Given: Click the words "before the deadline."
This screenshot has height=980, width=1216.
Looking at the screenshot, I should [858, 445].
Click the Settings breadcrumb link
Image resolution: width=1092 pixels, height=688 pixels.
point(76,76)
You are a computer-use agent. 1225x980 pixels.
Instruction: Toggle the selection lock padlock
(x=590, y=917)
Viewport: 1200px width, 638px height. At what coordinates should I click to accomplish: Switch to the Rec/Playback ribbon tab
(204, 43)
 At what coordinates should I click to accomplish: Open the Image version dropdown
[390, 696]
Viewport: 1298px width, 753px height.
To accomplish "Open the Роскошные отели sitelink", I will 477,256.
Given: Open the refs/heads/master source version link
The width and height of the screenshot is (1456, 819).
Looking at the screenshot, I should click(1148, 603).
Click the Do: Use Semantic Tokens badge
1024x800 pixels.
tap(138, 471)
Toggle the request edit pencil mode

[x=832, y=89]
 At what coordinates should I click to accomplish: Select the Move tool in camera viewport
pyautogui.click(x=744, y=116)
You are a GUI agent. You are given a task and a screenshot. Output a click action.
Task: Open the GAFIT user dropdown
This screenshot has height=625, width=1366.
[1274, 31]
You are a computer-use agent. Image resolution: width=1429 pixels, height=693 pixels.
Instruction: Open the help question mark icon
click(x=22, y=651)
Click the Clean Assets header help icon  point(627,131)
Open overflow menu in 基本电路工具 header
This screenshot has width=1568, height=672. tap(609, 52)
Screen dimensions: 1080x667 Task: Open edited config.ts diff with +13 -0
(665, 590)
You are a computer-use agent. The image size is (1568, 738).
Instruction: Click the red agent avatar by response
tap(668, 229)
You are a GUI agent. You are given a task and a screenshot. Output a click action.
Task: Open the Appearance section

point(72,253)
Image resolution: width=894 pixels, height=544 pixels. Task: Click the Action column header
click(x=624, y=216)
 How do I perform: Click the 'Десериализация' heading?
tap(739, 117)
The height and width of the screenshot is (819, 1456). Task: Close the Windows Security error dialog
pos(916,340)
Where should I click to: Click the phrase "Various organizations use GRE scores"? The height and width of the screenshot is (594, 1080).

◆ ◆ ◆

Return, unchanged, every line of the records from the one containing "Image resolution: width=894" through the last line of the records, both included.

Image resolution: width=894 pixels, height=544 pixels. Task: Click the Action column header
click(x=624, y=216)
 How do I perform: Click the 'Десериализация' heading?
tap(739, 117)
The height and width of the screenshot is (819, 1456). Task: Close the Windows Security error dialog
pos(916,340)
Where should I click to: Click the phrase "Various organizations use GRE scores"? The height and width of the screenshot is (594, 1080).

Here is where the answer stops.